Blick am Weinberg
Bewahrtes in Alt-Göttin
Erfahrung 1 – Göttin (4). Wir schreiben das Jahr 2015. MARK RADLER erradelt den südlichen Außenbereich des Havellandes und erkundet das vielfältige Göttin, einen Ortsteil im Süden der Stadt Brandenburg.
Fachwerk, Adler, Berg und Storchennest
Nachdem ich das bewehrte „Neu-Göttin“ kennengelernt habe, fahre ich über die Plane ins gute, alte Göttin zurück, dort die Göttiner Schulstraße hoch und stoße unter der Nummer 3 auf eine weitere Sehenswürdigkeit, eine alte Stallscheune aus Fachwerk und Holz. Das ist ein sehr ungewöhnlicher wie auch attraktiver kleiner Bau. Und in recht gutem Zustand scheint er auch. Später erfahre ich, dass die kleine Scheune eingetragenes Baudenkmal ist und aus der Mitte des 18. Jahrhunderts stammt, also um das Jahr 1750 erbaut wurde. Das ist die Regierungszeit des „großen” Friedrich. Ein stattliches Alter für so ein kleines Gebäude. Diese Bauart findet man im Lande selten. Im Denkmalverzeichnis steht: eingeschossiger Fachwerkbau mit vorgekragtem, verbrettertem Drempelgeschoss.
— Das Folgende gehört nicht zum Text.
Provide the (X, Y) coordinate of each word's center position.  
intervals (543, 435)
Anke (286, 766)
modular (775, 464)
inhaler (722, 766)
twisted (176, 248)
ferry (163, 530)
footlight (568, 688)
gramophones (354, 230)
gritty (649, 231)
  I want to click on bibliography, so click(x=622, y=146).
Was ist nur ein Drempelgeschoss? Drempel, das Wort gefällt mir. Es gibt so Wörter oder Worte (was ist da eigentlich der Unterschied?), die gefallen mir auf den ersten Blick – oder besser: Ton. Drempel gehört zweifellos dazu. So ein Drempel. Das klingt herrlich. Was Drempel bedeutet, werde ich mal später klären. Zurück zur Scheune: da behaupte noch einer, in Göttin gibt’s nichts zu sehen.
Weiter westlich, am Paterdammer Weg, zeugt ein Schild „Zum Roten Adler” von einer einst hier vorhandenen Lokalität. Da kommt mir ein Gedanke: warum gibt es im Land des roten Adlers, der genau genommen ja ein Rotmilan sein müsste, eigentlich so viele „Schwarze Adler”, aber kaum „Rote Adler”? Und die wenigen „Roten” gehen dann auch noch Pleite. Fragen über Fragen. Rätsel der Provinz. Na ja, so lange uns nur „Braune Adler” erspart bleiben …
Am Südwestrand der historischen Ortslage stoße ich auf die kleine Straße „Am Weinberg“ und biege sofort in sie ein. Von Wein ist hier natürlich nichts mehr zu sehen, aber von der kleinen Erhebung hat man einen wirklich hübschen Blick auf die noch sehr dörflich-ländlich wirkende Kehrseite Göttins, wobei Kehrseite bitte nicht abwertend zu verstehen ist, diese ist hier viel eher die Schmuckseite, ganz besonders, wenn ich an das verrammelte Neu-Göttin denke.
Sogar ein besetztes Storchennest ist hier zu sehen.
So langsam sollte ich aber weiter, dabei könnte ich hier, glaube ich, noch Tage verbringen und immer weiter Neues entdecken. Aber das gilt für die kommenden Orte sicher auch. So nehme ich Abschied und verneige mich im Geiste: Göttin, du hast mir viel Freude bereitet.
Post Scriptum
Zum Abschluss noch ein Wort zum Ortsnamen. Natürlich hat der nichts mit irgendwelchen weiblichen Gottheiten zu tun, sondern soll slawischen Ursprungs sein und so viel bedeuten wie: „Siedlung eines Mannes namens Chota”. Da kann man sich gender-emanzipatorisch nun wirklich nicht beklagen: aus dem Manne namens Chota wurde eine Göttin. Und auch aus anderen Gründen sollten wir froh sein, dass der Ort nicht wirklich so heißt: „Siedlung eines Mannes namens Chota”. Stelle man sich mal vor, was man da für breite Ortsschilder bräuchte. Da wären ja glatt noch Ortschildumgehungsstraßen nötig.